Gonna need more Camels at the next refugio...
Posts: 11,213
|
Post by reuben on Dec 29, 2019 15:46:32 GMT -8
The lead female character was 100% fictitious The entire story is 100% fictitious.
|
|
swiftdream
Trail Wise!
the Great Southwest Unbound
Posts: 569
|
Post by swiftdream on Dec 29, 2019 16:12:09 GMT -8
“Directed by Tom Harper, the movie is inspired by the true story of Victorian scientist James Glaisher and the aeronaut Henry Coxwell. (In the film, Coxwell is replaced by a fictional aeronaut named Amelia Wren.)
In 1862, Glaisher and Coxwell ascended to 37,000 feet in a balloon – 8,000 feet higher than the summit of Mount Everest, and, at the time, the highest point in the atmosphere humans had ever reached.”
The event did happen but there is historical fiction to make the screenplay.
I think the key is that it is based on actual events. It is not a documentary. Apocalypse Now was based on Joseph Conrad’s Heart of Darkness, a symbolic work of fiction. I read that book but there were no helicopters in it, nary a surfboard to be seen and nobody but nobody liked the smell of napalm in the morning yet the film, like the book, was an amazing piece of work.
|
|
|
Post by ecocentric on Jan 1, 2020 9:26:11 GMT -8
I've followed The Expanse since season 1. I watched the entire series again in preparation for the latest season. It is worthy of rewatching because of how much is packed into the story. I think it is one the best science fiction series that I know of. I particularly like how the laws of physics and orbital mechanics are integral parts of the plot. The Belter creole language is hard to follow, but like the rest of Belter culture a logical result of settling the new frontier. The social tensions, projected economics, and imagined technology are all examples of masterful world building. If aspects of the plot and the James Holden character seem familiar, the name they give their acquired Martian gunship, the Rocinante, is a clue to the historical classic novel that inspired them. All of the characters are well developed, with flaws and virtues that make them seem real and contribute to making the story seem real, despite the setting and the science fiction elements that are alien enough to challenge anyone's imagination.

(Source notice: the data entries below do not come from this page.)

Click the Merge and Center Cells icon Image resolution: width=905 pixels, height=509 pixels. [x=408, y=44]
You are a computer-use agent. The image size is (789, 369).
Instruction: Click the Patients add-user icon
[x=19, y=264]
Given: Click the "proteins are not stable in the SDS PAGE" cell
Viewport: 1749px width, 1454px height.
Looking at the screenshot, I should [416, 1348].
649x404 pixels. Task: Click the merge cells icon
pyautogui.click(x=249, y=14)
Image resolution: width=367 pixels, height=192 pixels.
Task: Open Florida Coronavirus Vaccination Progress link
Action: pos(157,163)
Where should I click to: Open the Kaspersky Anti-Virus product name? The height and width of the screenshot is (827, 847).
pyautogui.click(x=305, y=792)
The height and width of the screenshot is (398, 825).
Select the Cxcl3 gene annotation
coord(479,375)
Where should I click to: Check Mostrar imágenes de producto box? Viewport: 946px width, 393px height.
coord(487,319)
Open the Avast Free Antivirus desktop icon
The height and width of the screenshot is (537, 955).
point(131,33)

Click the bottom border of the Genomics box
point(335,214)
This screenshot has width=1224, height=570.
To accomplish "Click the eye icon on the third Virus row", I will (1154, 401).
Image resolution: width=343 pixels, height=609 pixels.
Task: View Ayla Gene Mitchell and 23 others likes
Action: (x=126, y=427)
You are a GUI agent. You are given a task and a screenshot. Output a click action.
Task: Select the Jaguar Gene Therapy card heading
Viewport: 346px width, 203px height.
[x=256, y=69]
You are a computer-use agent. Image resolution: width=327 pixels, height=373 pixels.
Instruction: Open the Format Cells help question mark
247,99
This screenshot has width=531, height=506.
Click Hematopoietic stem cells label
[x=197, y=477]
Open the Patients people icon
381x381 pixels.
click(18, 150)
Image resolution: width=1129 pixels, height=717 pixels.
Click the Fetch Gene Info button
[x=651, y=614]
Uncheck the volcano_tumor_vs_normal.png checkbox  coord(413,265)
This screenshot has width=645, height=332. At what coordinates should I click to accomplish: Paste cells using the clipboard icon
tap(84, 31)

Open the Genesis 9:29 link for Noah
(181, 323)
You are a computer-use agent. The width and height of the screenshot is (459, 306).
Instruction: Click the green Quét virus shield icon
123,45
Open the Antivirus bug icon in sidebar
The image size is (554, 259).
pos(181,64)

In comparison, Lost In Space has lots of action, tension, and character development. The story is exciting and the graphic effects provide an imaginative setting, but the "world" relies more on imagination and falls a little short on scientific verisimilitude. Spoiler, there aren't any solar systems between here and Alpha Centauri, to point out one of several. If you relate to Star Trek more than Star Wars, both examples of elaborate world building, you probably know what I mean. The real challenge to creating science fiction is to make the story as scientifically accurate, as far into the actual future as possible. Star Wars and Dune are so far removed from our world in time and space as to be just fantasy. David Brin, an astrophysicist who worked for the JPL, took on that challenge in his novel Earth written in 1990 as a projection of our world in 50 years. It has held up very well despite every year having brought surprising new discoveries.
|
|
GaliWalker
Trail Wise!
Have camera, will use.
Posts: 3,717
|
Post by GaliWalker on Jan 1, 2020 9:41:30 GMT -8
I’m a huge fan. I zipped through the books - can’t wait for the 9th - and then started the TV series. I think it’s the best SciFi show I’ve ever seen.